Visual inspection of the learned policies confirmed that the exoskeleton torques rarely generated large, coordinated motions that could meaningfully reorient the body. Even when actuator limits were relaxed, the controller did not discover strategies such as rotating the torso, tucking the head, or directing impact toward a safer body segment.
These findings show that, in its current form, the hybrid HJ–SAC framework did not yet produce a reliable safe-falling controller, but it did reveal several important design constraints and failure modes.
Evaluation – Interpreting the Negative Results
- Limited actuation: Restricting control to hip and knee joints may not provide enough authority to meaningfully change fall trajectories, especially when the upper body is modeled as passive and multi-segment.

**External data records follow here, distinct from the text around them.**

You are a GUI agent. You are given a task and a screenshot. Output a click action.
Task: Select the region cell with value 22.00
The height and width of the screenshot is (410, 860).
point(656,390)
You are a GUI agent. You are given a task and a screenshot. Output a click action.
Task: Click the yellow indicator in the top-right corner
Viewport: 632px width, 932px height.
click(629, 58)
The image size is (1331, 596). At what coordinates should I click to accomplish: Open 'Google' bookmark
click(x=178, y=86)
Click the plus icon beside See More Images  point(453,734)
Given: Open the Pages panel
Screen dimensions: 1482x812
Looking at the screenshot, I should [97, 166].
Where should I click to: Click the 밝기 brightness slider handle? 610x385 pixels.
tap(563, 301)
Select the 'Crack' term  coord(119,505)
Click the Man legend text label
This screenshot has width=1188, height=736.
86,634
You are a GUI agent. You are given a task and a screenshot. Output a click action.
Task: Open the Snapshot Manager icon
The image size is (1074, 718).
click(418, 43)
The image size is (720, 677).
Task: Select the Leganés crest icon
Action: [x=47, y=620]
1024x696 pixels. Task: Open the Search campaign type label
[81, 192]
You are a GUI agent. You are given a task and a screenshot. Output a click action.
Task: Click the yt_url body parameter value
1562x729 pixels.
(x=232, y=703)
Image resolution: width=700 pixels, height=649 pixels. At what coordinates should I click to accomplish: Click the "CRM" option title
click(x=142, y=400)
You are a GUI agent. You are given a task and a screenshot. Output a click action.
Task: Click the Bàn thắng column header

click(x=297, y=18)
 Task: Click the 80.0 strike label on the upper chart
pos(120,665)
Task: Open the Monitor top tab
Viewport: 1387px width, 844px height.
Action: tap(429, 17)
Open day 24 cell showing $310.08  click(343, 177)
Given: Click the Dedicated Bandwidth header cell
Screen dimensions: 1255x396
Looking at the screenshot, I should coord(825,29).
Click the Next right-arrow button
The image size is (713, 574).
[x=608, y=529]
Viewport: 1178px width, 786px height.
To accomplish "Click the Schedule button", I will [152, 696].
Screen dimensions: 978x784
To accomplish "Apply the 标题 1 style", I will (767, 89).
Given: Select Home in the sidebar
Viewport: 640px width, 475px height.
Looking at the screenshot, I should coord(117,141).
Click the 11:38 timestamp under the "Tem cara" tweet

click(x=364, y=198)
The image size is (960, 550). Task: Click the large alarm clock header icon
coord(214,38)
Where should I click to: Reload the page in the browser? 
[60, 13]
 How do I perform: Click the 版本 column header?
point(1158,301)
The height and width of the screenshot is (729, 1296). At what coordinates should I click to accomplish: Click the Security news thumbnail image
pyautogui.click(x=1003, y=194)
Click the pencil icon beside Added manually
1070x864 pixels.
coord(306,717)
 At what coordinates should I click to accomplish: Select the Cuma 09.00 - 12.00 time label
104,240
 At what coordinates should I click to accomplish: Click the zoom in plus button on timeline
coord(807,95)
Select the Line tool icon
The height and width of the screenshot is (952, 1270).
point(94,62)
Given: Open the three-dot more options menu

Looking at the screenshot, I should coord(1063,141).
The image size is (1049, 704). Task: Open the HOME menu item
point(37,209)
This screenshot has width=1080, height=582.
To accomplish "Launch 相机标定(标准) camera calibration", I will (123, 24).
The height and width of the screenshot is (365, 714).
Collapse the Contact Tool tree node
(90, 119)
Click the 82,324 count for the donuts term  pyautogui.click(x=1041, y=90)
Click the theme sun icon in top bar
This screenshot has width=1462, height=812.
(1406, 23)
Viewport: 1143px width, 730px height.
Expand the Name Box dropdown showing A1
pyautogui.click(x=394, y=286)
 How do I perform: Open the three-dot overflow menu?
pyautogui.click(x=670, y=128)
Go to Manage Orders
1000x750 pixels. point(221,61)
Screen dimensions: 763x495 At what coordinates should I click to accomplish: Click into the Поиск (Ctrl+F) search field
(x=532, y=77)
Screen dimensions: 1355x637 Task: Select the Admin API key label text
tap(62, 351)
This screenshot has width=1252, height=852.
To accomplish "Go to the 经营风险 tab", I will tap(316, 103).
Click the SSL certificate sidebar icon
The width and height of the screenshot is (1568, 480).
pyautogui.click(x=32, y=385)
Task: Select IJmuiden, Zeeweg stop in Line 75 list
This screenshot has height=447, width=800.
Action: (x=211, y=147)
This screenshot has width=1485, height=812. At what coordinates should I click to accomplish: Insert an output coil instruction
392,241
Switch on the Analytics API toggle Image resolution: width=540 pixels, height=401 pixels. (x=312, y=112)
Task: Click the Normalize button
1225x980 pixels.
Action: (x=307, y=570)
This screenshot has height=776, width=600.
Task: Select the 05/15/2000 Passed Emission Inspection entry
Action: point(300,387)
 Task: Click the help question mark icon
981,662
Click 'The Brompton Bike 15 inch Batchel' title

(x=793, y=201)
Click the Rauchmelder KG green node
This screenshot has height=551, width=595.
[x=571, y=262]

- Reward shaping: The safety penalty is large at the beginning of training, which prevents the SAC policy from discovering even moderately helpful behaviors before the value function becomes reliable.
- High dimensionality: Learning an accurate safety value function for a full humanoid is challenging, and implementation bugs or approximation errors can easily obscure the intended backward-reachable tube.
- Modeling choices: Making the upper body completely rigid prevents realistic failure modes, while leaving it fully articulated makes the control problem harder. Both extremes affected how informative the training data was.
IV. Discussion – Toward Safer Exoskeleton Falls
Even though the controller did not converge to a successful policy, the project demonstrates how safety analysis can be tightly integrated with modern deep reinforcement learning. The work also clarifies when that integration may fail, for example when the safety penalty overwhelms the task reward or when the control authority is fundamentally insufficient.
A promising next step is to reformulate the problem as safe trajectory tracking rather than as a static “avoid head impact” condition. In that view, Hamilton–Jacobi reachability could guarantee that the exoskeleton can still follow a pre-designed safe-fall motion under worst-case pushes, making martial-arts-inspired strategies like UKEMI more realistic for exoskeleton users.
Future simulations on lower-dimensional models such as Walker2D, followed by richer sensing and possibly additional hardware (for example, deployable supports), could bring this framework closer to a deployable safe-falling system for real users.
V. My Role and Contributions
I led this project from initial concept to final report, with responsibility for both the control-theoretic design and the simulation infrastructure.
- Problem and safety specification: Defined the exoskeleton fall-safety problem, formulated the failure and unsafe sets, and designed the signed-distance function that encodes safe stopping distance for the head.
- Control and learning framework: Implemented the Hamilton–Jacobi value function approximation, integrated it with Soft Actor-Critic, and designed the safety-aware reward structure.
- Simulation pipeline: Built and modified the MuJoCo humanoid environment, scripted the randomized push experiments, and managed data logging and visualization for training runs.
- Analysis and reporting: Diagnosed failure modes, proposed redesigns for future work, and wrote the full technical report and presentation materials summarizing lessons learned for exoskeleton safety research.
Together, these contributions highlight my focus on safety-critical robotics, safe reinforcement learning, and the practical challenges of translating theoretical guarantees into embodied systems that protect real people during falls.